Four things the overwhelming consensus believes in 2014: #2 – The golden goose is dead

The theme for 2014 is consensus. There is an overwhelming consensus of analysts looking for the same things in the year ahead. We look at four crowded trades and cast a verdict on whether the groupthink will be proven right or wrong.

#2: Gold will continue to decline

There will always be someone screaming to ‘buy gold’ so it’s impossible to get a consensus to sell but this is as close as it’s been in years, if not decades. The gold bugs have been humbled by a +25% loss this year and very few people are picking the bottom.

The problem is that the gold bull market over the past decade has been built on four factors:

1) Inflation

The belief: Runaway inflation was/is going to devalue everything except for hard assets and gold is the ultimate monetary instrument.

What happened: There is no inflation in the developed world because globailization is an incredible long-term deflationary event. If anything, lower prices remain a higher risk than inflation.

2) Deficits

The belief: Governments were on the way to insolvency. Creditors were nearing the point where they would no longer lend money to governments and that would create a death-spiral of insolvency.

What happened: Deficits are improving almost everywhere.

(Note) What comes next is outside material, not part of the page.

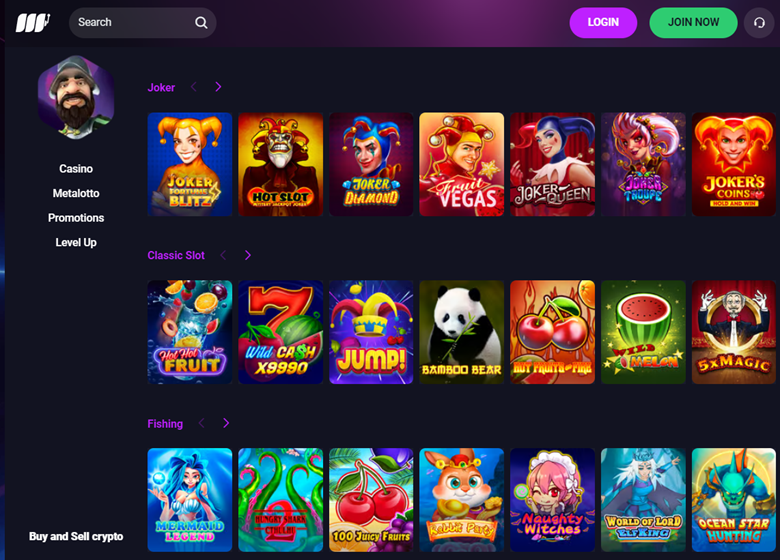
Task: Show next Joker games with right arrow
Action: coord(218,87)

Outside of the PIIGS, deficits never resulted in any significant bond market sell offs.

3) Tail risks

The belief: The post-crisis world was so filled with political and economic risks that some type of unforeseen disaster was virtually inevitable. From war, to social upheaval — in a volatile world anything is possible.

What happened: Looking back over the past 5 years, it’s remarkable how stable the world has been. Even in devastated countries like Greece and Portugal, violence has been minimal. No one could have seen that coming but it points to more stability in the years ahead.

4) Money printing

The belief: Central bank money printing along with currency wars would devalue all paper money.

What happened: They printed and printed and printed. The Japanese are still printing but the Fed has finally taken steps toward shutting down the printing presses. Whatever boost gold got from QE, it’s in the rearview mirror.

I look at those four factors as the four legs of the gold table and they’ve been cut out. The gold bulls will need to rebuild a framework for buying in the year ahead but not before prices decline further.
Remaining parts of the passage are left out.